AI Discovers That Several Life Foundations, Including DNA, Can Naturally Emerge

The University of Florida announces a major breakthrough in understanding the formation of life's molecules. Through innovative experimentation, researchers have used the supercomputer HiPerGator to demonstrate that essential life molecules, such as amino acids and DNA bases, can naturally form under specific conditions.


The HiPerGator supercomputer, recognized as the fastest in the American academic milieu, has enabled a new step in molecular research thanks to its artificial intelligence models and its exceptional capability in graphics processing units (GPU). These tools have made it possible to study the interactions and evolution of vast sets of atoms and molecules, a task previously unthinkable with available computing capacities.

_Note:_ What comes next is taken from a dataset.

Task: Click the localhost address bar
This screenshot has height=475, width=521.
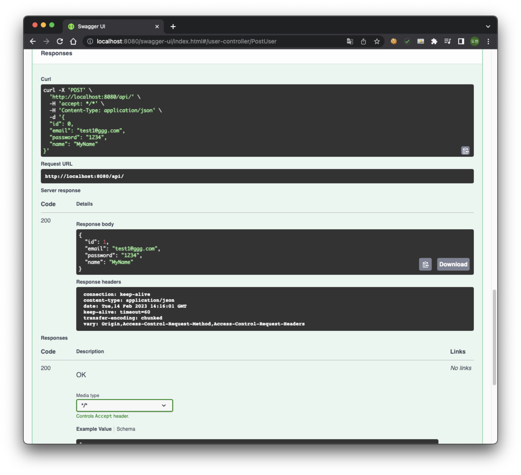Action: (186, 41)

Jinze Xue, a Ph.D. student at the University of Florida, conducted a prebiotic chemistry experiment during the winter holidays of 2023. Using more than 1000 A100 GPUs, the experiment managed to identify 12 amino acids, three nucleobases, one fatty acid, and two dipeptides among 22 million atoms. This discovery marks a significant progress, revealing the formation of complex molecules that would not have been detectable with less powerful computing systems.

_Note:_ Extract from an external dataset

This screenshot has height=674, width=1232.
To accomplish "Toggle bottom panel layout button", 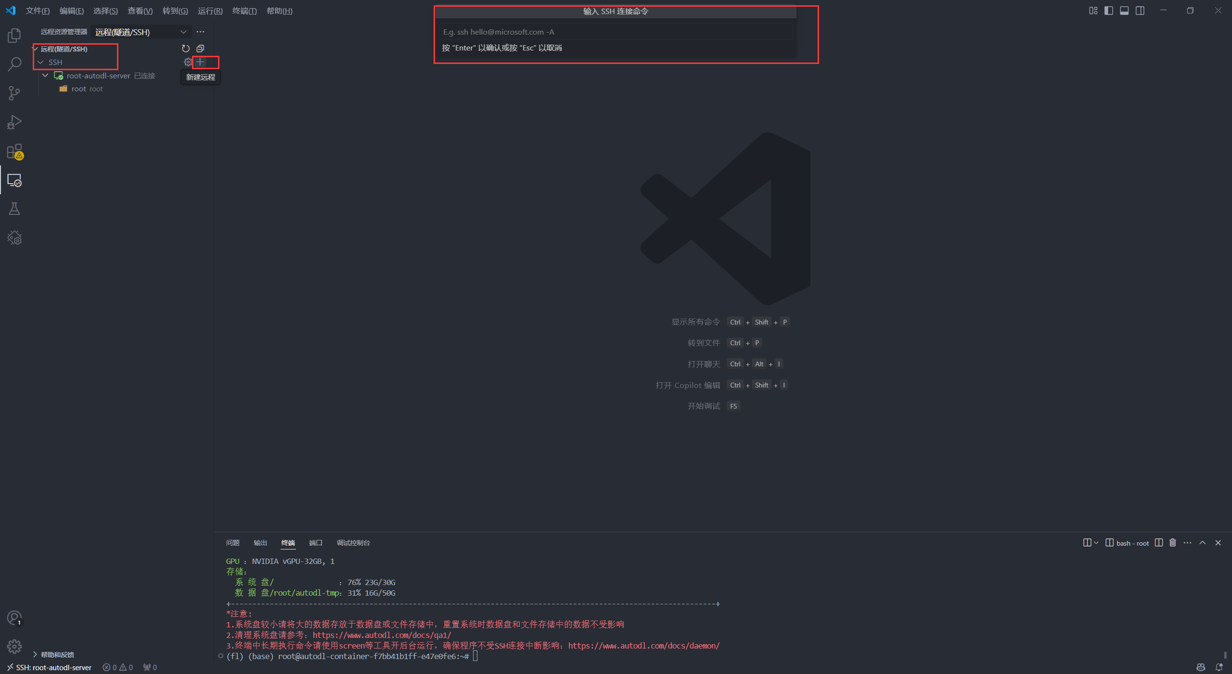I will coord(1124,11).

The success of this research relies on the use of machine learning and artificial intelligence to calculate energies and forces acting on molecular systems. According to Adrian Roitberg, a professor in the Department of Chemistry at the University of Florida, these methods provide results comparable to those of high-level quantum chemistry, but about a million times faster.

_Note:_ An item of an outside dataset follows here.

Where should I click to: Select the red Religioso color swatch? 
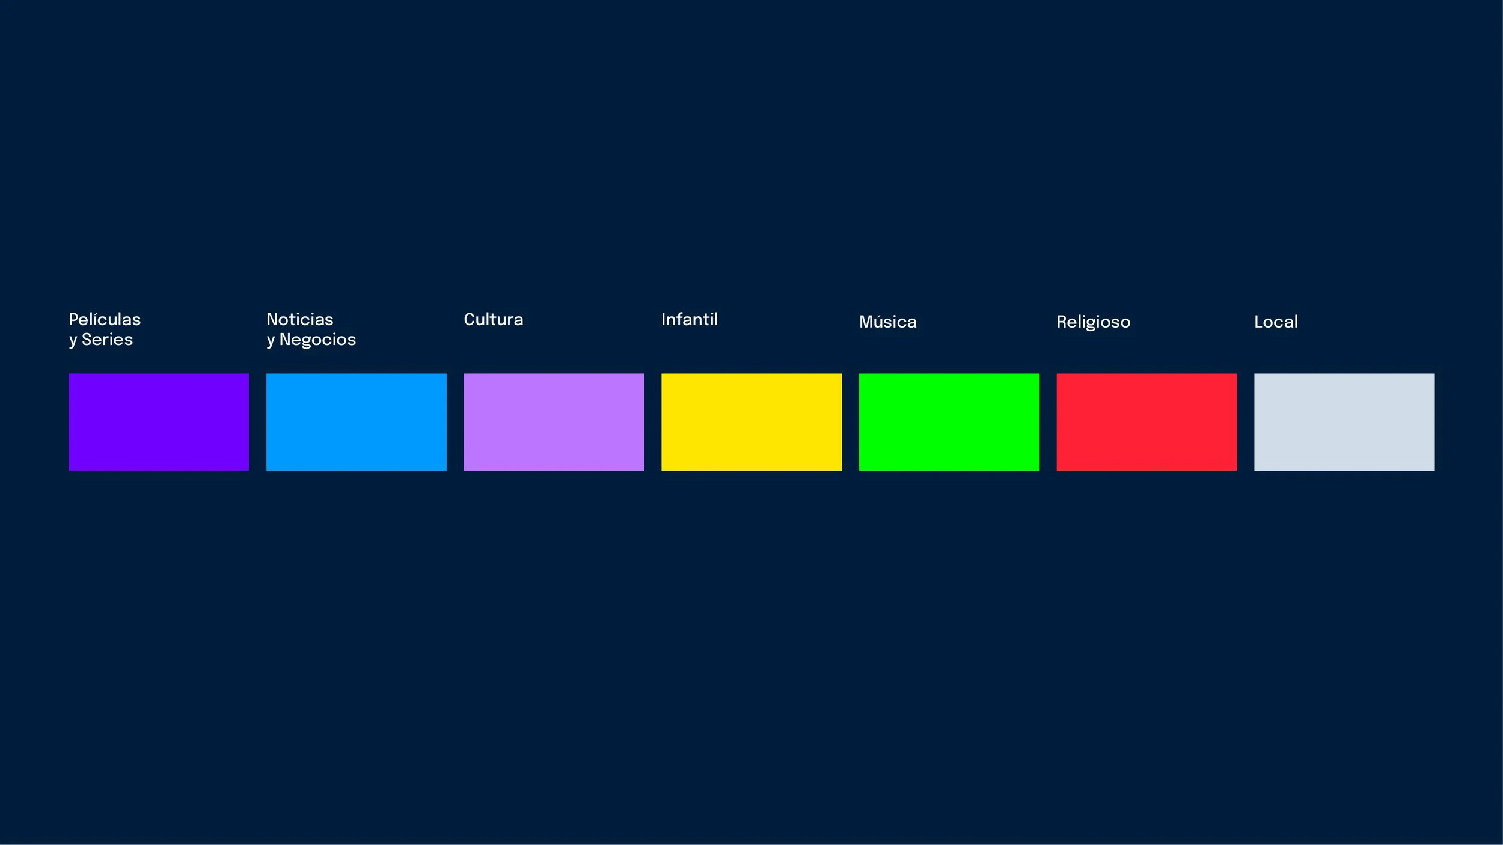click(x=1146, y=422)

Erik Deumens, Senior Director for UFIT Research Computing, highlights the unique ability of HiPerGator to perform large calculations, paving the way for significant scientific breakthroughs. This close collaboration between the university and Ying Zhang's team, responsible for AI support at UFIT, has enabled the acceleration of data analysis, reducing analysis time to just seven hours, down from an initially estimated three days.

This research illustrates the potential of large-scale computer simulations to discover how complex molecules can form from simple building blocks. It marks a step towards understanding the origins of life on Earth and demonstrates the importance of advanced computing infrastructures in contemporary scientific research.